▶ _Problem details_:
From the records below, copy out exactly the lines from the one containing "August (329, 566)" to the one containing "Third Estate Sunday Review (301, 369)", both included. Add nothing else.

▶ _Data under study_:

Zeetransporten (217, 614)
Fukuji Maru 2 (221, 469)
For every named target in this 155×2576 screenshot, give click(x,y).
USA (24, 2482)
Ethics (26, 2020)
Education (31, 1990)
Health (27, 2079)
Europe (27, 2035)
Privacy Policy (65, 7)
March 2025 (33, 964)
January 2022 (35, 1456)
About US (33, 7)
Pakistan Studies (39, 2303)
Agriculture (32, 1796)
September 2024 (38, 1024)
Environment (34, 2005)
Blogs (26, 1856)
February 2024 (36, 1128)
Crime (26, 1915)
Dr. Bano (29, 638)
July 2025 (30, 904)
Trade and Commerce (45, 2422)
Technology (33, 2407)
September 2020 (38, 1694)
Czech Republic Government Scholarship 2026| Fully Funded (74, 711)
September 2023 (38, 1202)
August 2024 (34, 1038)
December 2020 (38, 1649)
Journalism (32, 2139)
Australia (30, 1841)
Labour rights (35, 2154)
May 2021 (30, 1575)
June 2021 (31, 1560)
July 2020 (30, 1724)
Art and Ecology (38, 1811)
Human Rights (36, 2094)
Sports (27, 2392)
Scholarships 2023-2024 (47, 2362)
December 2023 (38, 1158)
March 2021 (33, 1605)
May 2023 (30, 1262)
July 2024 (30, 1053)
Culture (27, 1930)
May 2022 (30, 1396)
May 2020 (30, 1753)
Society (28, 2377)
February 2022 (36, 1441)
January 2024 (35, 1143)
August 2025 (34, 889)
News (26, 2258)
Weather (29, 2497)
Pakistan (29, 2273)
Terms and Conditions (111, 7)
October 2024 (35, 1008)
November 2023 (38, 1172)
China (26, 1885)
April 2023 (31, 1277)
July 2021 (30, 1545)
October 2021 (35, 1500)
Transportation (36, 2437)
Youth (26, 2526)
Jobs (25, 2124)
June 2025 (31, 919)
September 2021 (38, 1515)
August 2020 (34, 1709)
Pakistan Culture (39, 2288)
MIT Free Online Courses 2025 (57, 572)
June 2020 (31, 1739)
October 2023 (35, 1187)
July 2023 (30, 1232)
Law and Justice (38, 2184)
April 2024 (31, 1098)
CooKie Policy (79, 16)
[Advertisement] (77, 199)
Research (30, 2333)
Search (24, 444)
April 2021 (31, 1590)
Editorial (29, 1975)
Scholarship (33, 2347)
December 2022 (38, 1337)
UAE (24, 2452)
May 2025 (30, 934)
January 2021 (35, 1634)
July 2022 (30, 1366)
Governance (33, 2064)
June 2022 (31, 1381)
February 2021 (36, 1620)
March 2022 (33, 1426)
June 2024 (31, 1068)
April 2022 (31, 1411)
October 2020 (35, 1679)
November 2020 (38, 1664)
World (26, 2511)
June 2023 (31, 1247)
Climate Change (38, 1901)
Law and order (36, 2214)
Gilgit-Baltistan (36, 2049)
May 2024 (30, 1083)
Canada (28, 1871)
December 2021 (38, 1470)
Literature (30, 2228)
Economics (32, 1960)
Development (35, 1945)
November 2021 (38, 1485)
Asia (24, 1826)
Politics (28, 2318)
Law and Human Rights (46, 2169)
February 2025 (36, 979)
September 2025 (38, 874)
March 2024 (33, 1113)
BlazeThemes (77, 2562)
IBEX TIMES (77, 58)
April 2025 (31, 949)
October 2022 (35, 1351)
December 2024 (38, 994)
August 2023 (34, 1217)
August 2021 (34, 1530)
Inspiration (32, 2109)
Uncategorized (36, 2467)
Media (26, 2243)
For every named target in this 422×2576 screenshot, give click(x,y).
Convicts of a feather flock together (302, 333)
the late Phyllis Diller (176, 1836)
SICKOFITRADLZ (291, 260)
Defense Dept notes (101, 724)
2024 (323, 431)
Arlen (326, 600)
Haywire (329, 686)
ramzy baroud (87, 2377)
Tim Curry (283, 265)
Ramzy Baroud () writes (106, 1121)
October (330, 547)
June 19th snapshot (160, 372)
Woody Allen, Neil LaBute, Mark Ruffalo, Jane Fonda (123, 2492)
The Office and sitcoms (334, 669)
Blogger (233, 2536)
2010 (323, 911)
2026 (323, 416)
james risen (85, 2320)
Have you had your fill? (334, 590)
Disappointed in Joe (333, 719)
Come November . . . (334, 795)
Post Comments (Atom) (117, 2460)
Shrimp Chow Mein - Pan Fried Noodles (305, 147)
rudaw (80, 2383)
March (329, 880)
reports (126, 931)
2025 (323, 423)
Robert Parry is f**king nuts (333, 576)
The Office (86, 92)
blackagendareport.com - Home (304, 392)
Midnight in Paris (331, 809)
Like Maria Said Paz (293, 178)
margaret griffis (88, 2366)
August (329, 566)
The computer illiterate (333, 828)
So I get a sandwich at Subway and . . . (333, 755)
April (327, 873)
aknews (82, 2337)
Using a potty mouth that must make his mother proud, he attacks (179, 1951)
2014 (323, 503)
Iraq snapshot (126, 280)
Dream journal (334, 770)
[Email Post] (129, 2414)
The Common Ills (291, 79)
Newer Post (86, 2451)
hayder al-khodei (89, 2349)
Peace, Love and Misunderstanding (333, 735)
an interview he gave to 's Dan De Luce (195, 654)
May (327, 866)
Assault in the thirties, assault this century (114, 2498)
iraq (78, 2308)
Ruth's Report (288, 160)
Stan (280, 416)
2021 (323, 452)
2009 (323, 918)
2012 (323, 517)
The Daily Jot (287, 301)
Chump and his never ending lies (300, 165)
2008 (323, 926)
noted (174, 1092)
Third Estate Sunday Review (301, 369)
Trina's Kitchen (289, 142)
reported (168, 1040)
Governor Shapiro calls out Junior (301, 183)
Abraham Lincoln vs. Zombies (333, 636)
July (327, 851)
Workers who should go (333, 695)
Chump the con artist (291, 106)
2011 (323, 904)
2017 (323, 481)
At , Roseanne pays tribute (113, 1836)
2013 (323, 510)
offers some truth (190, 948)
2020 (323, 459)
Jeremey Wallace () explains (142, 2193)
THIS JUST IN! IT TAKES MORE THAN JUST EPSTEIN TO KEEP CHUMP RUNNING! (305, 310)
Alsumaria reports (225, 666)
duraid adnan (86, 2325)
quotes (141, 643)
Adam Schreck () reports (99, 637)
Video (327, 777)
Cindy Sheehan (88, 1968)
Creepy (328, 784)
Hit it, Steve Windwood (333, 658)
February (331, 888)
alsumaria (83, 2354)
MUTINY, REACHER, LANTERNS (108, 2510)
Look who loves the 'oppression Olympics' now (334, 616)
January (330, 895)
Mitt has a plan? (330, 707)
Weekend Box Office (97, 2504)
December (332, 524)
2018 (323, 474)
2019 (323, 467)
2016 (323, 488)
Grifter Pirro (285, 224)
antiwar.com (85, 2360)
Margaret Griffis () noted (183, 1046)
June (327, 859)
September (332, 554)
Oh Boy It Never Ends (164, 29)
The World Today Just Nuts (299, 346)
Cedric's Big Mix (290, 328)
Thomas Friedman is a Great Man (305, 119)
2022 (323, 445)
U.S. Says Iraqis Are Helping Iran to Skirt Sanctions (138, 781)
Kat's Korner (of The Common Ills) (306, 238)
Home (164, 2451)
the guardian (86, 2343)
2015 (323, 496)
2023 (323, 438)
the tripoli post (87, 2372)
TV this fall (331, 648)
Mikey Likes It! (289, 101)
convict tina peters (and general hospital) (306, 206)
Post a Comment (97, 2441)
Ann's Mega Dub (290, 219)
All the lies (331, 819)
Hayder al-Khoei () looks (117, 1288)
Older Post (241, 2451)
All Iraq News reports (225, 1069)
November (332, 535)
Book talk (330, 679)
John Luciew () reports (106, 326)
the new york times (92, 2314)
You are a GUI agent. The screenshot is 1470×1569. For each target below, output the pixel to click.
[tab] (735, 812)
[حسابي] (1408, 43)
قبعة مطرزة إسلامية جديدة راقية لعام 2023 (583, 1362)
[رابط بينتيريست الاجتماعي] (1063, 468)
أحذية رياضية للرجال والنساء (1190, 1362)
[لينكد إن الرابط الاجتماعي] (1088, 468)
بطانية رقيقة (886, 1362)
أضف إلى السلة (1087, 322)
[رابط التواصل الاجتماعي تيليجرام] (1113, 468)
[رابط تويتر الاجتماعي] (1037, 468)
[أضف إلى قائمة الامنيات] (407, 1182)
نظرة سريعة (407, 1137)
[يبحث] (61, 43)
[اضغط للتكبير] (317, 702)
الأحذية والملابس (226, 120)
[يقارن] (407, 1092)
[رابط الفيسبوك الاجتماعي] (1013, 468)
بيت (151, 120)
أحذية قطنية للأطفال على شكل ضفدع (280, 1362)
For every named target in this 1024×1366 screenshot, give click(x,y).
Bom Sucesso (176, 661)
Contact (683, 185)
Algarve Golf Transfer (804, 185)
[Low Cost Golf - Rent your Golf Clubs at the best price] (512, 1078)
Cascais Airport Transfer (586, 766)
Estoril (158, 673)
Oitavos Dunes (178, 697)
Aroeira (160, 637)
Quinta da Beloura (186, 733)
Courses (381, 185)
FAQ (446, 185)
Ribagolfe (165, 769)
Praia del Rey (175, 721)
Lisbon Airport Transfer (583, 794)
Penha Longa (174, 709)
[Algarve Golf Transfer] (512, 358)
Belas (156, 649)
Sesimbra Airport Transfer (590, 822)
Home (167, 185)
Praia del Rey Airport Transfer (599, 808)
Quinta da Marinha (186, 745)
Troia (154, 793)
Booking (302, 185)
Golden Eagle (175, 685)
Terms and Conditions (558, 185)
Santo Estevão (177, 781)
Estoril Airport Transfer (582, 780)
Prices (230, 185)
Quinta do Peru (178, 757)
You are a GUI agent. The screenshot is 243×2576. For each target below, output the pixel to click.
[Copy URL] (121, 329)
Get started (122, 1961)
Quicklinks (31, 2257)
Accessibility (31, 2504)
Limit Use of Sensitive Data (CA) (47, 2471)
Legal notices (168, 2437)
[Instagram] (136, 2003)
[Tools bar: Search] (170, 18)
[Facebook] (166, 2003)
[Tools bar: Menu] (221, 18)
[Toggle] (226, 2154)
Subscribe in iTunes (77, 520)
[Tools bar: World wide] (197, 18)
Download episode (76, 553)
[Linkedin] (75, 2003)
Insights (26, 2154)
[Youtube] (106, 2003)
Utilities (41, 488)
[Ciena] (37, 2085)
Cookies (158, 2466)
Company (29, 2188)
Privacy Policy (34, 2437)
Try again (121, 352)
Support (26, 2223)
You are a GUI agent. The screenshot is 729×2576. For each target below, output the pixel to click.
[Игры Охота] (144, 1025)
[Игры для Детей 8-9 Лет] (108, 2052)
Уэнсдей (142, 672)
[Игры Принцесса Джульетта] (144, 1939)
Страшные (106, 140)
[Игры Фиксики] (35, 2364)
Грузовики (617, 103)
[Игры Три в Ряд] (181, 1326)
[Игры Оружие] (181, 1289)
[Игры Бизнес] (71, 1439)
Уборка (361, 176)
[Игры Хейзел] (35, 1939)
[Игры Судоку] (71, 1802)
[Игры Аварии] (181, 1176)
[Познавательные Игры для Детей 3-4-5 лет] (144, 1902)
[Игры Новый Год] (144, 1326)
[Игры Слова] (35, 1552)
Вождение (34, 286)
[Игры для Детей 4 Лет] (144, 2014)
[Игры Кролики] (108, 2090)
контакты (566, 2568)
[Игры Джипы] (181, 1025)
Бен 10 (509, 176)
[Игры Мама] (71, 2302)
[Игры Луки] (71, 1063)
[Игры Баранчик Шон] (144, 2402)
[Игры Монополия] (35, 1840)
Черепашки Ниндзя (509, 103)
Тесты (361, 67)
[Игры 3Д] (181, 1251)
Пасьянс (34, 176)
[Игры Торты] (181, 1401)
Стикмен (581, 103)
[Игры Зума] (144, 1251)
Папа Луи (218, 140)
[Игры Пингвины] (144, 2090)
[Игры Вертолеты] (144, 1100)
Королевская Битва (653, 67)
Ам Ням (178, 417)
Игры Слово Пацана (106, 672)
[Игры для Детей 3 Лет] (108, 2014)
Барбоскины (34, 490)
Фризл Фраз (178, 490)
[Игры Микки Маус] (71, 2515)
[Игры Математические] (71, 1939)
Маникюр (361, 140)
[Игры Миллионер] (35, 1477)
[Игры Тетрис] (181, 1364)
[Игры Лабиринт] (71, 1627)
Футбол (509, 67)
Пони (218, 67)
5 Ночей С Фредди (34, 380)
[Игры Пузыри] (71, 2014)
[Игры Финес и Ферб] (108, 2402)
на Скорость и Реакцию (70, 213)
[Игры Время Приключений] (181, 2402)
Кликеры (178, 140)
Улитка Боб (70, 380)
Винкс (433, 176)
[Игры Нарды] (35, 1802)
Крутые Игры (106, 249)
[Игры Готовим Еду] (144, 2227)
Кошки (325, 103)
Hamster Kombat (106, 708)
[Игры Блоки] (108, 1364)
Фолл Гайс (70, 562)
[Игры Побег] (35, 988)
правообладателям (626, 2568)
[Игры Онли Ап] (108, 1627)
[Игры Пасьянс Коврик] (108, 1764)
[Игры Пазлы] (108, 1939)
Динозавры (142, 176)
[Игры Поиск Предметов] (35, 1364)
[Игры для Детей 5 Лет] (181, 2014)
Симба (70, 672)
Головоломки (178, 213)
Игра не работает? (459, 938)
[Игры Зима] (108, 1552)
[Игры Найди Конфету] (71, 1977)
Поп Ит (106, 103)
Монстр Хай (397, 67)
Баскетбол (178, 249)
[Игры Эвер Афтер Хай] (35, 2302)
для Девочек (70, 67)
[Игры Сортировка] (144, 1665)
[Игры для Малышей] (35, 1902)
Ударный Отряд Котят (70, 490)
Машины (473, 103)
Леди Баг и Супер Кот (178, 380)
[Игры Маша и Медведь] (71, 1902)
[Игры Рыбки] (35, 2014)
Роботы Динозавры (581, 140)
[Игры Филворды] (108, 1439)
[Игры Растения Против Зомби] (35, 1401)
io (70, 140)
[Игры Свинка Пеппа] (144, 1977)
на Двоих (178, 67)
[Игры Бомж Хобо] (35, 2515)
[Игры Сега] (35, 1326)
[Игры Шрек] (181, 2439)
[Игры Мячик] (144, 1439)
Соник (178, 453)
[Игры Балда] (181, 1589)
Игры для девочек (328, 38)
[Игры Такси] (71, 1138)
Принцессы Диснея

▶ _Written answer_:
August (329, 566)
The computer illiterate (333, 828)
So I get a sandwich at Subway and . . . (333, 755)
April (327, 873)
aknews (82, 2337)
Using a potty mouth that must make his mother proud, he attacks (179, 1951)
2014 (323, 503)
Iraq snapshot (126, 280)
Dream journal (334, 770)
[Email Post] (129, 2414)
The Common Ills (291, 79)
Newer Post (86, 2451)
hayder al-khodei (89, 2349)
Peace, Love and Misunderstanding (333, 735)
an interview he gave to 's Dan De Luce (195, 654)
May (327, 866)
Assault in the thirties, assault this century (114, 2498)
iraq (78, 2308)
Ruth's Report (288, 160)
Stan (280, 416)
2021 (323, 452)
2009 (323, 918)
2012 (323, 517)
The Daily Jot (287, 301)
Chump and his never ending lies (300, 165)
2008 (323, 926)
noted (174, 1092)
Third Estate Sunday Review (301, 369)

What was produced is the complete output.